-- Begin --
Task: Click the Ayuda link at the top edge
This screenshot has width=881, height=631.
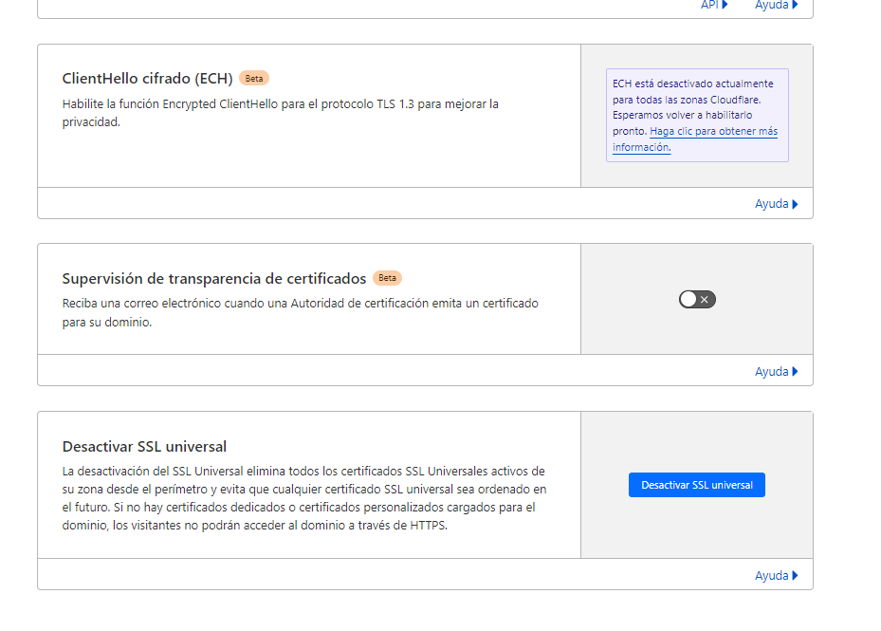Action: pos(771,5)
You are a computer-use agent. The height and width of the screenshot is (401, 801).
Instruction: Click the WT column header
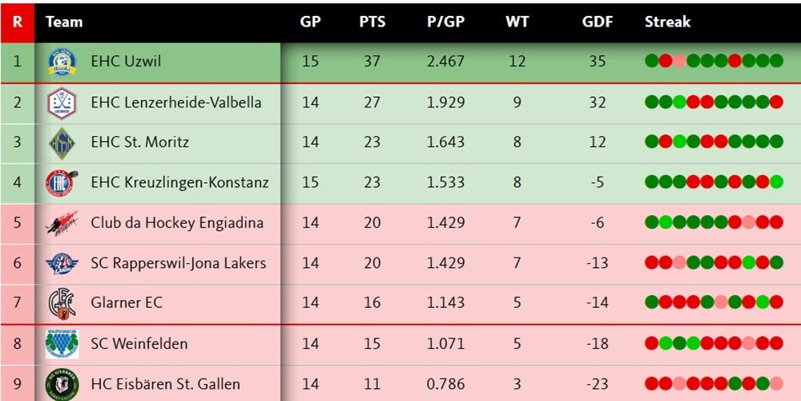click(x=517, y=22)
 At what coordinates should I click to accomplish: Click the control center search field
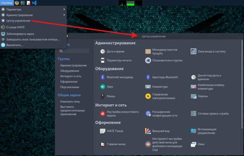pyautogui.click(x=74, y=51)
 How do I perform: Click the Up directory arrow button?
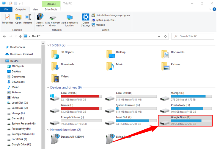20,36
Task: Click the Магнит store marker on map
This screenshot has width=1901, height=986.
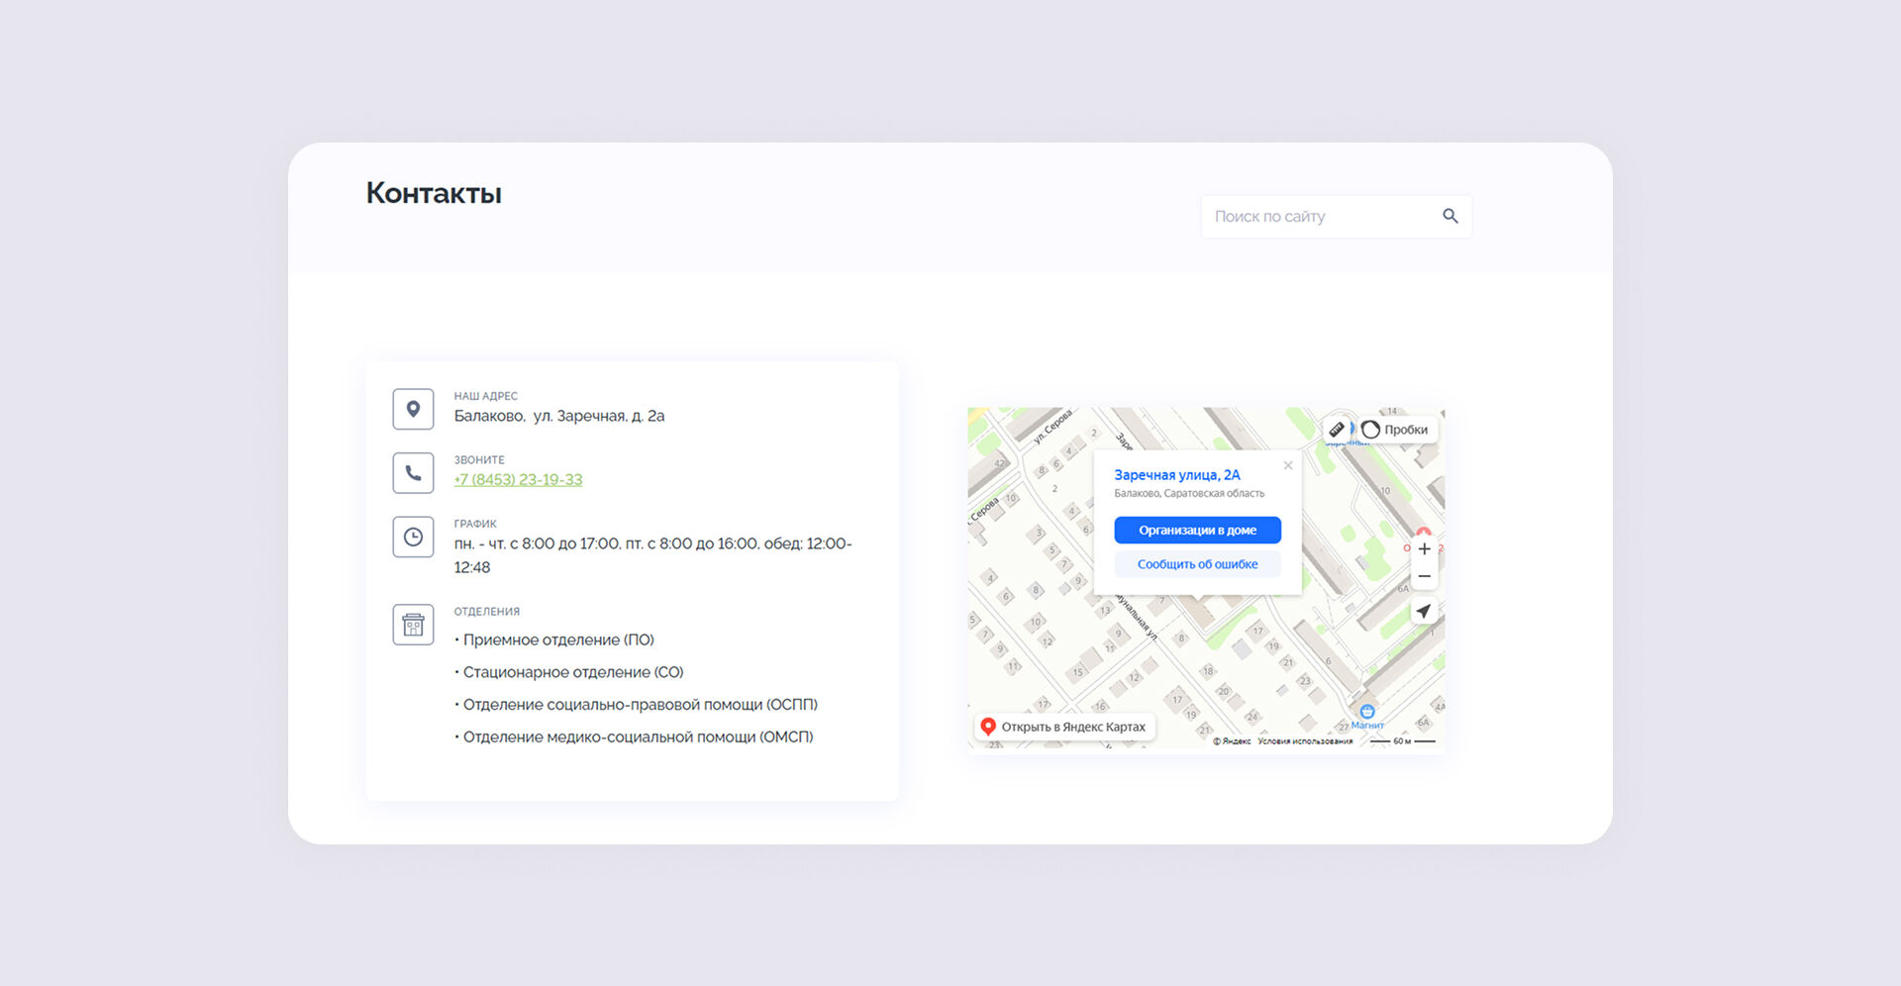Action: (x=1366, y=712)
-- End --
-- Begin --
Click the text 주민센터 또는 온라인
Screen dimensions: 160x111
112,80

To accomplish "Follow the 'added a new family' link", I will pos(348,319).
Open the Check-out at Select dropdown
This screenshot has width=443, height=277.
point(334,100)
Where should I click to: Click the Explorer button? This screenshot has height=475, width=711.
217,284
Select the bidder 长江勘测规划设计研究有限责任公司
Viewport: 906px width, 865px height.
-- End --
PROMPT:
Please give the listing again from the line holding "Task: Click the Ayuda link at the top edge" through the line holding "Action: (x=1366, y=712)", inclusive, switching "screenshot" to "image" and leaving everything else unchanged. Leave the pictures out.

ANSWER TO THE EXERCISE:
Task: Click the Ayuda link at the top edge
This image has width=881, height=631.
Action: pos(771,5)
You are a computer-use agent. The height and width of the image is (401, 801).
Instruction: Click the WT column header
click(x=517, y=22)
 At what coordinates should I click to accomplish: Click the control center search field
pyautogui.click(x=74, y=51)
 How do I perform: Click the Up directory arrow button?
20,36
Task: Click the Магнит store marker on map
This image has width=1901, height=986.
Action: (x=1366, y=712)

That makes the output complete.